▸ **DOCUMENT TEXT**:
- Sonepur
- Sonepur Location in Odisha, India Sonepur Sonepur (India)
- Coordinates: 20°50′N 83°55′E﻿ / ﻿20.83°N 83.92°E
- Country: India
- State: Odisha
- District: Subarnapur
- Elevation: 121 m (397 ft)

Population (2001)
- • Total: 17,535

Languages
- • Official: Odia
- • Spoken: Sambalpuri
- Time zone: UTC+5:30 (IST)
- PIN: 767017
- Telephone code: 06654
- Vehicle registration: OD-31
- Website: odisha.gov.in subarnapur.nic.in

= Subarnapur, Odisha =

Sonepur, also known as Subarnapur, is a town and district headquarters of Subarnapur district of Odisha in India. The district spreads over an area of 2284 km^{2}. It is also known as Second Varanasi of India for its cluster of temples having architectural importance and also of tantricism and second Allahabad for the Meeting Point (Sangam) of two rivers Mahanadi and Tel in place just like in Allahabad. Subarnapur is also famous for silk, handloom, prawns, terracotta etc.

==History==
Sonepur was formerly the capital of Sonepur State, a princely state of British India.

▸ **WHAT THIS EXERCISE ASKS**:
• A. Answer these questions using the Sonepur text:
(i) What is the town's elevation?
(ii) Which two rivers meet at Sonepur?
(iii) What was Sonepur formerly the capital of?
• B. Extend the Sonepur text by writing what would come after its final sentence.
You will not need the material that comes after this.

▸ **DATASET CONTENT**:
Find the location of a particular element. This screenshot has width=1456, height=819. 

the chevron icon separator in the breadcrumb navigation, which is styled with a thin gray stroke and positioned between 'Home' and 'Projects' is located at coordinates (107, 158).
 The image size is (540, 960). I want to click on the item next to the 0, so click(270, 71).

▸ **EXERCISE RESPONSES**:
• A.
(i) 121 m (397 ft)
(ii) The Mahanadi and the Tel
(iii) Sonepur State, a princely state of British India

• B.
==Demographics==
As of 2001 India census, Sonepur town had a population of 17,535. Males constitute 53% of the population and females 47%. Sonepur has an average literacy rate of 74%, higher than the national average of 59.5%: male literacy is 82%, and female literacy is 65%. In Sonepur, 11% of the population is under 6 years of age.

==Education==

- Sonepur College, Sonepur

==Temples of Sonepur==

- Kosaleswara temple
- Lankeswari Temple
- Manikeswari temple
- Narayani Temple
- Ramachandi Temple
- Samleswari Temple
- Subarnameru Temple
- Sureswari temple

==Notable people==

- Kailash Chandra Meher, painter, awarded Padma Shri by Govt. of India.

==Sari==
- Sonepuri Sari

==Politics==
Current MLA from Sonepur (SC) Assembly Constituency is Niranjan Pujari of BJD, who won the seat in State elections in 2014. Previous MLAs from this seat were Binod Patra of INC, who won the seat in 2004, Kunduru Kushal who won this seat representing BJD in 2000, representing JD in 1995 and in 1990, Achyuta Biswal of INC in 1985, Dhaneswar Kumbhar of INC(I) in 1980, and Debraj Seth of JNP in 1977.

Sonepur is part of Balangir (Lok Sabha constituency).

==Transport==
Sonepur is well connected by road and railways with the major cities and towns of Odisha.NH 57 passes through this city.NH 126A, State Highway 41 and State Highway 15 in Odisha starts from this city.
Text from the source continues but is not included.